This is a real question, and if you don’t ask it, at least occasionally, then you’re missing out. If you don’t grapple with the mysterious synchrony of God’s love and his sovereignty, then you are either enjoying less of God or you are in denial. Let me tackle this issue by asking two questions. Does a parent make every effort to protect his/her child from harm? Yes. Does a parent make every effort to protect his/her child from pain? No. Do you see the difference? Let me give you an example. When Virginia was only about 6 weeks old, she got a fever and her temperature went up dangerously high and we could not reduce it with normal methods. So we took her to the Emergency Room, and because of her age, the physicians had to do a spinal tap to test for meningitis. A spinal tap is quite painful. Now, let me ask this. Did we do everything we could to protect Virginia from harm? Yes. We took her to the ER when her fever spiked up so high. Did we do everything we could to protect her from pain? No. We gave the doctors our permission to do something very painful to her, give her a spinal tap. In other words, sometimes it is harmful to be protected from pain.

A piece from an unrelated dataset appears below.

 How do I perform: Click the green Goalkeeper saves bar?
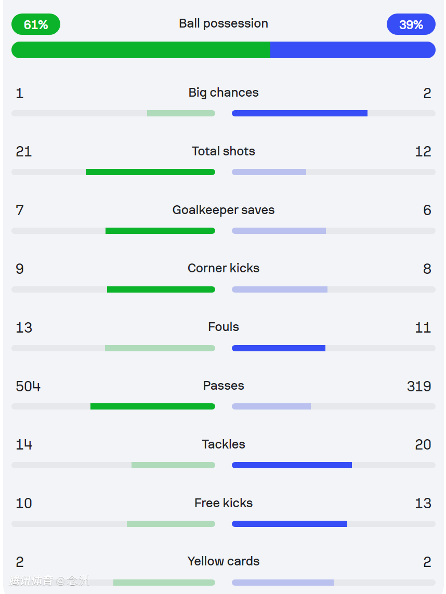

No parent would protect his/her child from all pain. We can’t, and shouldn’t. Pain is part and parcel of living in this fallen world. [That’s why God says that he will wipe away every tear once we get to heaven. There will be tears up until that time, but none once we’re there. Nobody is sad in the presence of God. He won’t allow it.] We let our kids climb on the monkey bars, and then watch them fall down. We let them play baseball, and then watch them skin their knee sliding into second base. And the same is true for us. God’s goal for us is not to keep us from pain, but to cause us to worship and serve him in all things, whether pain or pleasure. He knows that there is something worse for us than pain—finding our life in something other than him, for instance. Could He stop painful things from happening to us? Yes. Will he? Probably not. Should He? No.
Pain and suffering cause our idols to rise to the surface. An idol is something besides God that you depend on to provide you with some degree of life, comfort, satisfaction, fulfillment. Pain and suffering cause us to see what we have depended on for life besides God. And an idol can be a very wonderful thing—a person, a job, a home, our health or the health of our loved ones. But a good thing can become an idol, if we gain more enjoyment from it than we do from God.
The glorious nature of God is worth enduring whatever pain it takes for us to fully enjoy Him. And we can’t fully enjoy Him if we are busy protecting ourselves from pain.